In theory, a guarantor could enjoy some security. He could, after he has paid the amount, seek to be indemnified by the scholarship holder and in the absence of availability of such indemnity, seek contribution from the co-guarantors.

However, it could transpire that both the scholarship holder and the co-guarantor may not be in a position to indemnify or contribute as they do not have the financial means. In such an event, the right to indemnity may turn out to be shallow, if not non-existent.

The situation assumes a different complexity when a hire purchase transaction is entered into to help another acquire an item. Here the lender of the name is actually the principal in the transaction. He is the hirer and becomes directly liable to the party that provided the financing for the item, that is, the owner.

The fact that the hire purchase transaction is entered into for the benefit of a third party is irrelevant in the context of the dealings with the owner of the item in question.

If there is a default in payment of instalments which cannot be remedied, it becomes the hirer’s duty to make the car available to be repossessed. If the car is hidden away to prevent repossession, that itself would constitute an offence on his part.

On the other hand, if the car is repossessed and sold off, this may not be the end of the matter because the amount received may not be enough to settle the balance. The difference will become a debt owing from the hirer.

It is pointless for the hirer of the car to say that it was meant to be used by and paid for by the friend or relative in question, because this is an arrangement that does not concern the owner.

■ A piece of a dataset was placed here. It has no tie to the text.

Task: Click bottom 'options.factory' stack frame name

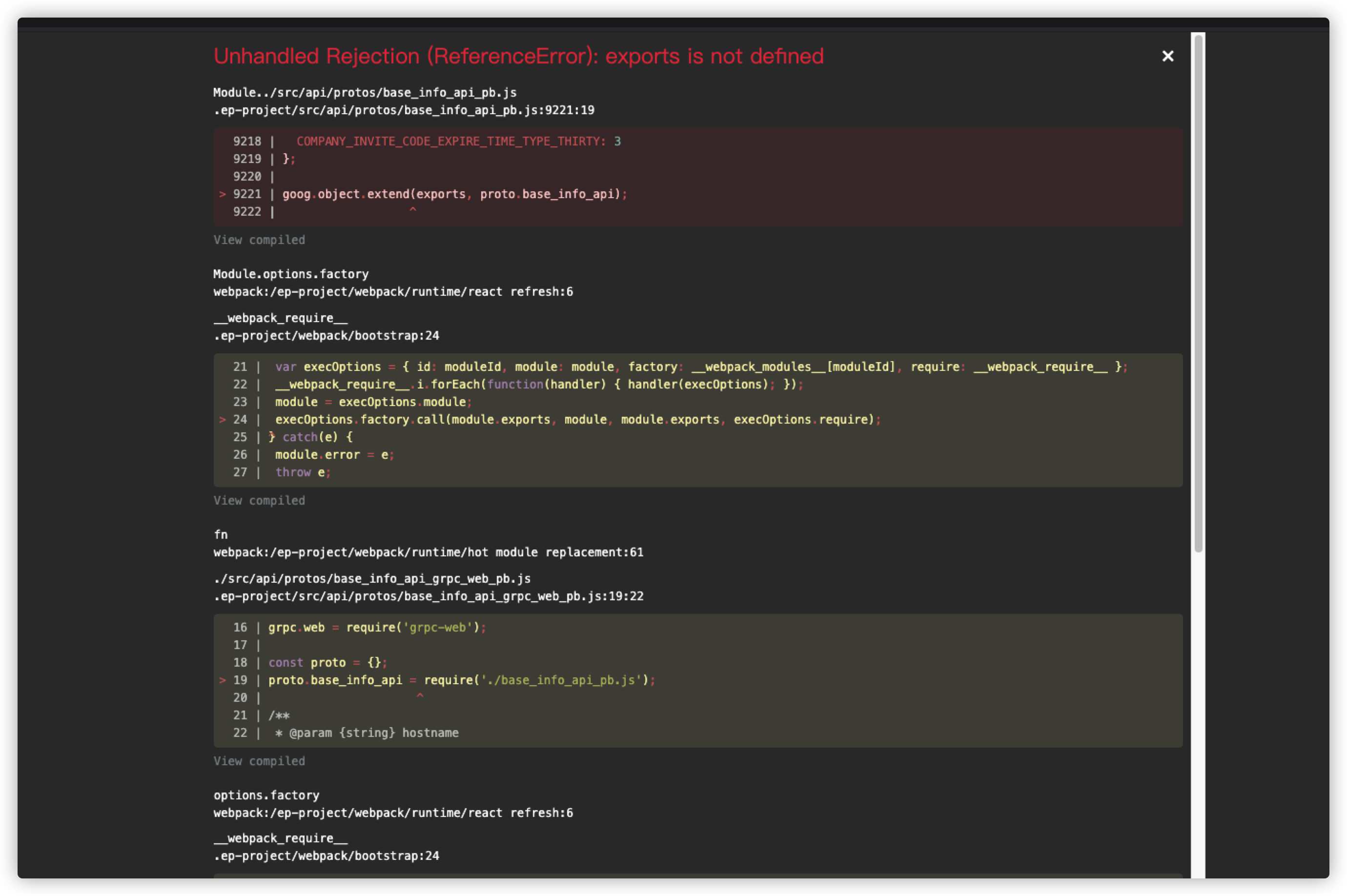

Where a person, in deference to the wishes of a family elder, allows his name to be used to obtain a financial facility, the fact remains that in so far as the transaction is concerned, he is the person who is entering into the contract.

There may in such cases be an element of “undue influence” under section 16(1) of the Contracts Act 1950. This section says that “A contract is said to be induced by undue influence where the relationship subsisting between the parties is such that one of the parties is in a position to dominate the will of the other and uses that position to obtain an unfair advantage over the other.”

In this regard, a person is deemed to be in a position to dominate the will of another “where he holds a real or apparent authority over the other, or where he stands in a fiduciary relation to the other”.

However, despite the existence of such a situation, the fact remains that the person who enters into the transaction will be held liable according to its terms. Even if the third party knows about the undue influence, the courts are inclined to take the view that since the influence is coming from a party not privy to the contract, it is not relevant.

So what should a person do when approached to become a guarantor or to allow his name to be used as a party in a transaction? There are a few issues to consider here.

It is important to consider the person involved whom one has been asked to assist, the nature of the transaction as well as the circumstances that make necessary or require such involvement in the transaction.

Another factor to consider would be to know the actual liability in the event of the friend or relative defaulting. Such a person may have the capacity to meet any obligations arising.

However, the uncertainties of life and unforeseen events can change the scenario. Thus it is a matter for the individual involved to consider whether in a worst-case scenario he would be able to discharge the obligations that arise.

Once these aspects have been considered, the risks involved can be appreciated. It would then be open for him to decide.